Parmi ses ouvrages :
* Fadl al-Jihâd
* Hidâyat al-Mustarshidîn
* Al-Ibâna `an Ibtâl Madhhab Ahl al-Kufr wal-Dalâla (Démonstration de l’invalidité des thèses des mécréants et des égarés).
* I`jâz al-Qur’ân. Dans cet ouvrage, Ibn al-Bâqillânî contraste diverses oraisons du Prophète -, des Compagnons, et d’autres avec le style Coranique afin de démontrer l’inimitabilité du style Coranique. Il présente une critique détaillée de la Mu’allaqa de la Lâmiyya d’Umru ‘al-Qays et d’al-Bahtarî – tous deux considérés comme des chefs-d’œuvre littéraires — et pointe leurs défauts et faiblesses.
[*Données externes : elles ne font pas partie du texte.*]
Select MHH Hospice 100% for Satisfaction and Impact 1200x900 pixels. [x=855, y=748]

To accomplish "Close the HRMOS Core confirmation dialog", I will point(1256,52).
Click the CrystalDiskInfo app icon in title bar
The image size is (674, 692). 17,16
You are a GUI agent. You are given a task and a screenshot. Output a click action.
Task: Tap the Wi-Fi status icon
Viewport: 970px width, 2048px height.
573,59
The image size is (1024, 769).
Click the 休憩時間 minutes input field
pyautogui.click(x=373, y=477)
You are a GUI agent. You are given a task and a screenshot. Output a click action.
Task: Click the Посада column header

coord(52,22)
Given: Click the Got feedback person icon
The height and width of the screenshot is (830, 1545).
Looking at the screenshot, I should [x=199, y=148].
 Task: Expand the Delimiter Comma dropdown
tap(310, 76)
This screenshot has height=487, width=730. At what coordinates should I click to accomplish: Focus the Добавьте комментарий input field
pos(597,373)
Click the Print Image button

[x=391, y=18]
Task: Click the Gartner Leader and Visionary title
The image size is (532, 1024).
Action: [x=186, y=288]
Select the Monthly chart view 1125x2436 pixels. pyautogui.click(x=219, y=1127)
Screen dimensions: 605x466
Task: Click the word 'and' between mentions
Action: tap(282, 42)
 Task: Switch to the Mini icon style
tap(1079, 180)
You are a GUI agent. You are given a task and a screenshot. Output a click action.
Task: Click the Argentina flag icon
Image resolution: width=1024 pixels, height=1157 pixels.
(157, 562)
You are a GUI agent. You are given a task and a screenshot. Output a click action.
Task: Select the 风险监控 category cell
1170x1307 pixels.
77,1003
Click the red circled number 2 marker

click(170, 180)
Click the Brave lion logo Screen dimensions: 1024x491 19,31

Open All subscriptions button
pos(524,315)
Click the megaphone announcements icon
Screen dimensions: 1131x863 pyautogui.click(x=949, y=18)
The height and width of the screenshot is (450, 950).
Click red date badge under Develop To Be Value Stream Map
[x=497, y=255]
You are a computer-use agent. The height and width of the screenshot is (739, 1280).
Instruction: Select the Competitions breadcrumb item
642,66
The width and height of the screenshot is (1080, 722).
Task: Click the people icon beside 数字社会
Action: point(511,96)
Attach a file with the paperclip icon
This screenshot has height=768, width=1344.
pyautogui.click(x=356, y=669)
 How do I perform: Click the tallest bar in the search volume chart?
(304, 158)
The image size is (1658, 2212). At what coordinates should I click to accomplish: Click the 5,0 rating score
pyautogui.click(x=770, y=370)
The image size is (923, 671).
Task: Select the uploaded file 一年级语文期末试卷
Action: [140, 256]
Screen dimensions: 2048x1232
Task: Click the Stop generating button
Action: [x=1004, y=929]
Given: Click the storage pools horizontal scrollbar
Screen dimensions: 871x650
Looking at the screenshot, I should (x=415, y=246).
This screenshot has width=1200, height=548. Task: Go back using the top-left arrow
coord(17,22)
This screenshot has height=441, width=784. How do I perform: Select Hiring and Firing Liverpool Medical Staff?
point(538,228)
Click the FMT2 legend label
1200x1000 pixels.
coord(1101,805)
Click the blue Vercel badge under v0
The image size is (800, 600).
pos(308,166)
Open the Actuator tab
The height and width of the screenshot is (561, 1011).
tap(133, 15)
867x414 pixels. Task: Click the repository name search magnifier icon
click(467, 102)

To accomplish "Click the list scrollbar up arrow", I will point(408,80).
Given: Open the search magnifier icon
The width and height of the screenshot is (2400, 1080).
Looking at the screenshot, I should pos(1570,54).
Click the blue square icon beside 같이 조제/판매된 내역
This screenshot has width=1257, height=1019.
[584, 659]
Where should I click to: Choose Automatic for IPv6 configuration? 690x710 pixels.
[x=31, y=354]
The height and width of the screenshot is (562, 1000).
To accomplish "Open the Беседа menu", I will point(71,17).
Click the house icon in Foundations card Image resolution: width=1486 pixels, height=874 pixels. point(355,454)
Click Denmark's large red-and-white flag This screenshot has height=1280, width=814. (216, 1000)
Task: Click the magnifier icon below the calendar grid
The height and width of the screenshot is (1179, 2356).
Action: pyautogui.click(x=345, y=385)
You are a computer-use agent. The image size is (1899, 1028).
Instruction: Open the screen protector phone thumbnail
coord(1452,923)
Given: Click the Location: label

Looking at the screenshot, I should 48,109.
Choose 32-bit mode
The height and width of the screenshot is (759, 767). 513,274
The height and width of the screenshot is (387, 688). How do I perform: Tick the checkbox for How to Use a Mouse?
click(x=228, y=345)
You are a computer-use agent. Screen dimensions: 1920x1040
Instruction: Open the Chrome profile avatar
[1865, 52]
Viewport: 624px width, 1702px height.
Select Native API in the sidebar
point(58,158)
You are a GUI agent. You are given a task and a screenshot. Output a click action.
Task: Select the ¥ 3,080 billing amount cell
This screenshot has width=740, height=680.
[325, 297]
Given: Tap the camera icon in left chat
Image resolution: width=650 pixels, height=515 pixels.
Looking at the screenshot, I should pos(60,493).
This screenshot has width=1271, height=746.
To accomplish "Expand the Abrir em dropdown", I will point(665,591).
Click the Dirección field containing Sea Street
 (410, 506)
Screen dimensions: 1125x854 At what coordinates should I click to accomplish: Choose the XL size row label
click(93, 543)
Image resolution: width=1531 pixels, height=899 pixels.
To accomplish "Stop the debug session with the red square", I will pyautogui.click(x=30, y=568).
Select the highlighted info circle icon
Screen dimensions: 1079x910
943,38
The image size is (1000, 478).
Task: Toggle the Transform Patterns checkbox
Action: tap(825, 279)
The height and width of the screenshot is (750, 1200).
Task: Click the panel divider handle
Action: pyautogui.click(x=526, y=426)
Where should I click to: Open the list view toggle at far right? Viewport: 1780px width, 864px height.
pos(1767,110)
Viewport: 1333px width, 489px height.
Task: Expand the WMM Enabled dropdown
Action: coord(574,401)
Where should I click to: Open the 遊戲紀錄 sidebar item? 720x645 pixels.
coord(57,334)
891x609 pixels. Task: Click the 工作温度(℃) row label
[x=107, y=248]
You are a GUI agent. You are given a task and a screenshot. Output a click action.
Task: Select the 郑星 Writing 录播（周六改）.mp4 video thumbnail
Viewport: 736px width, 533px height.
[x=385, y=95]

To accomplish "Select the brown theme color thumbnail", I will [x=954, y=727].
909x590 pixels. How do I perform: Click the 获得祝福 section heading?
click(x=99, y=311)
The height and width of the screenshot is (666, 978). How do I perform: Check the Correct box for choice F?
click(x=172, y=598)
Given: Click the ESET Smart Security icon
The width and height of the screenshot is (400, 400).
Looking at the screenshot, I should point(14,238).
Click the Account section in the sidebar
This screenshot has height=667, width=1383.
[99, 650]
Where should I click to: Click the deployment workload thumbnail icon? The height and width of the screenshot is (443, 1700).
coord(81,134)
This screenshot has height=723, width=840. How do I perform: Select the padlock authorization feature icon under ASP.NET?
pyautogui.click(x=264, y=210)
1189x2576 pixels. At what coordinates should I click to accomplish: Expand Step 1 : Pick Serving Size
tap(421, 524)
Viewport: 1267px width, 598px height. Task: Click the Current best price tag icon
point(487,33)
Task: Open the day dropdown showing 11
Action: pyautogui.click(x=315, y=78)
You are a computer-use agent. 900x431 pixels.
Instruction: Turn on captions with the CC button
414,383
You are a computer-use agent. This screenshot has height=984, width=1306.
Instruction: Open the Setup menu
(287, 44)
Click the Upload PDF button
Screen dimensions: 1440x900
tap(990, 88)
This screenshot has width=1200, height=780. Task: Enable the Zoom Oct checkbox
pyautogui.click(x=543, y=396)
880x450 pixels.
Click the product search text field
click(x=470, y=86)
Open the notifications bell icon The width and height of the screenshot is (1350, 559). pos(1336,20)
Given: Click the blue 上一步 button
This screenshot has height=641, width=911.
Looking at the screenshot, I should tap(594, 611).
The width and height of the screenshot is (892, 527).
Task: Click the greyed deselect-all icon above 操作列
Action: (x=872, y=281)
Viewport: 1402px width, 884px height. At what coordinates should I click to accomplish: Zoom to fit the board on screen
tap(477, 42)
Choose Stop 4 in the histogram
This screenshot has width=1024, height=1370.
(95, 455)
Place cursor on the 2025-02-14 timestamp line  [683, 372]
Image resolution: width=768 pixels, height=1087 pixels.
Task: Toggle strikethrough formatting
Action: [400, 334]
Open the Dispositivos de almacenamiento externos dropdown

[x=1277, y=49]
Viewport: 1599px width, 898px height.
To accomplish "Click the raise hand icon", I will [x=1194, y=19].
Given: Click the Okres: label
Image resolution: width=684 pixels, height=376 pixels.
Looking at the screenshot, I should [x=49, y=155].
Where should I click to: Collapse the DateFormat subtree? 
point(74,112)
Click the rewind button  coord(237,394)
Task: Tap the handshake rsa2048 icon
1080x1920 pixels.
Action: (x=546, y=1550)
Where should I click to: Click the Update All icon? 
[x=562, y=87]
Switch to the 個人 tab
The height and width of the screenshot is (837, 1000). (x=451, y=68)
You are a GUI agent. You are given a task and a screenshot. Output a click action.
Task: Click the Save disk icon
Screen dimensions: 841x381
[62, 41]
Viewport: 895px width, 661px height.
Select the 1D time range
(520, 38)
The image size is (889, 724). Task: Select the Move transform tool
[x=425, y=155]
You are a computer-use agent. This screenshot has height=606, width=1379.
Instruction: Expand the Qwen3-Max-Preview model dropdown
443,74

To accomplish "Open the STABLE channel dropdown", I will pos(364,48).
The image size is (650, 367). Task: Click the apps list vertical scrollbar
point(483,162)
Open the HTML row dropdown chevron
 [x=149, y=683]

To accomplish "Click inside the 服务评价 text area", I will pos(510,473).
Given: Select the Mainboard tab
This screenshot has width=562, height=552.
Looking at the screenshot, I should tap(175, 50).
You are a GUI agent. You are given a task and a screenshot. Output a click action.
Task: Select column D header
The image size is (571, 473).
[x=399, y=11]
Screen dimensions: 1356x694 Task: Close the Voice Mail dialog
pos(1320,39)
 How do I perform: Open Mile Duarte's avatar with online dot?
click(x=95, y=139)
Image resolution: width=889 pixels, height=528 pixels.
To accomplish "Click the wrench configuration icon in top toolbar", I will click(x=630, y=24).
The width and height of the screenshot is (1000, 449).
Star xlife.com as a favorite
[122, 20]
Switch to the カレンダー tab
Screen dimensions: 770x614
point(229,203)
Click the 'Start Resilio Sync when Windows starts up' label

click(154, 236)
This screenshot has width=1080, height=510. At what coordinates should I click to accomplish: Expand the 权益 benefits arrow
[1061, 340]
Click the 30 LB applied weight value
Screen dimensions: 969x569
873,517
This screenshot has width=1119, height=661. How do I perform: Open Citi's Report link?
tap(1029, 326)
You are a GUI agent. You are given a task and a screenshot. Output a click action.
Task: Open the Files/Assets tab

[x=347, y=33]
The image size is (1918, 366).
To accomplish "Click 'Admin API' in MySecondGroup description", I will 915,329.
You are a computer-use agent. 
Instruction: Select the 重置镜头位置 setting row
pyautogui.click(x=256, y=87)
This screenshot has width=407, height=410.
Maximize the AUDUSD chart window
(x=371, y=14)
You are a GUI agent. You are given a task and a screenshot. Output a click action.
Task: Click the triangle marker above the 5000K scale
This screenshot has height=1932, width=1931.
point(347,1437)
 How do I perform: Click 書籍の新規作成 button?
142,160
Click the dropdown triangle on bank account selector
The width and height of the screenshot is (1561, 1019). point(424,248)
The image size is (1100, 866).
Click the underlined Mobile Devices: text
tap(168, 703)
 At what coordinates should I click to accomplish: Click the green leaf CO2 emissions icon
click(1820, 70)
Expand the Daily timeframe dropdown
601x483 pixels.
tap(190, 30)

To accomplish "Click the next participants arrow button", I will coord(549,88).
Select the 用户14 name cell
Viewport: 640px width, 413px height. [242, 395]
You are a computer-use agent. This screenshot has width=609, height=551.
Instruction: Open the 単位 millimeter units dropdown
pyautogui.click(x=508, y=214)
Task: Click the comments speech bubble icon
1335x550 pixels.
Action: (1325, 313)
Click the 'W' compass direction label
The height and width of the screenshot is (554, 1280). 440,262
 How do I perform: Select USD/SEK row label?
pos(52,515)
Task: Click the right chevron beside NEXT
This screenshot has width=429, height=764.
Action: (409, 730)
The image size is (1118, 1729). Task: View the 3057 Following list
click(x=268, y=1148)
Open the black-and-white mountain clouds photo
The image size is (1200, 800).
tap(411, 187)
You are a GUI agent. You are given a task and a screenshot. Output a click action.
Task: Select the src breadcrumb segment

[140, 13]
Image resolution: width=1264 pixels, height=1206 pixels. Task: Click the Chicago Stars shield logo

Toutefois, il estime que l’inimitabilité ne dépend pas de la rhétorique, mais qu’elle est simplement renforcée par celle-ci. En cela, al-Baqillani s’affirme comme un adversaire de son prédécesseur, le grammairien et théologien mu‘tazilite ar-Rummani (mort en 384/994).
* Al-Insâf fîmâ Yajibu I`tiqâduhu walâ Yajûzu al-Jahlu bih. Dans ce livre Ibn al-Bâqillânî démontre entre autres que :
(1) Les Attributs Divins ne sont aucunement compris comme étant des organes (jawârih);
(2) Les Attributs Divins d’Essence (Sifât Dhat) n’ont pas de début ;
(3) Sa Parole est un Attribut d’Essence;
(4) L’acte créé de la récitation est différent du Qour’an incréé qui est récité;
* Al-Intisâr
* Al-Istishhâd
* Al-Kuffar wal-Muta’awwilîn wa-Hukm al-Dâr
* Manâqib al-A’imma
* Al-Taqrib wa al Irshad. L’Imam al Haramayn (d 478 AH) l’a résumé, dans un livre intitulé « al-Talkhis » (Le Récapitulatif) ou « al-Mulakhkhas » (Le résumé), dont certaines pages sont conservées dans des collections de manuscrits. Les savants ultérieurs de la jurisprudence ont transmis beaucoup des idées d’al-Bāqillānī à partir de ce travail.
* Al-Milal wal-Nihal
* Al-Tabyîn fî Adab al-Jidâl
* Al-Ta`dîl wal-Tajrîh
* Son œuvre la plus célèbre, Tamhîd al-Awâ’il fî Talkhîs al-Dalâ’il, dans laquelle il détaille les doctrines évoquées dans le Insâf et réfute les croyances non-islamiques, tels que le Trinitarisme et le Brahmanisme.
Son retour à Dieu :
L’Imam Al-Baqillani était profondément admiré par les Hanbalîs de Bagdad bien qu’il fut le chef de l’autorité de l’école Ash’ari de son époque. Quand Ibn al-Bâqillânî est mort, le Sheykh des Hanbalîs et ami de sept ans Abu al-Fadl al-Tamimi arriva pieds nus à ses funérailles avec les autres de son école et ordonna à un héraut d’ouvrir le cortège en criant: « C’est le sauveur de la Sunnah et de la religion! C’est l’Imam des Musulmans! C’est le défenseur de la Sharî’a! C’est celui qui est l’auteur de 70.000 folios! »
Il a été enterré près de la tombe d’Ahmad ibn Hanbal, et sa tombe est un lieu de visite, de recherche de bénédictions (Tabarruk).
Selon al-Khatib, le Qadi Abu Bakr est décédé le samedi 21 Dhul-Qa’da, 403.
Qu’Allâh lui fasse Miséricorde et lui accorde Ses meilleures rétributions le Jour du Jugement Dernier.
Notes :
[1] Tabaqât al-Shâfi’iyya al-Kubrâ (3:351).
[2] Cela est conforme à la position rapportée de l’Imam Malik selon laquelle le Créateur ne peut pas être vu par les créatures avec les yeux qui sont destinés à disparaître – ce qui est le cas, dans le monde – mais seulement avec les yeux destinés à l’éternité.
[3] Qour’an, S9 V32-33
[4] Ad-Dhahabî, Mukhtasar al-`Uluw (p. 258 §139).
[5] Shadharat, III, 169
[6] Muhammad ibn ‘Abd Allâh ibn Sâlih (287-375).
[7] Qour’an S19 V83
[8] Rapporté dans Firaq al-Fuqahâ’ d’Abû al-Walîd al-Bâjî’s et par ad-Dhahabî dans Tadhkirat al-Huffâz (3:1104-1105). Ibn ‘Asâkir rapporte quelque chose de similaire.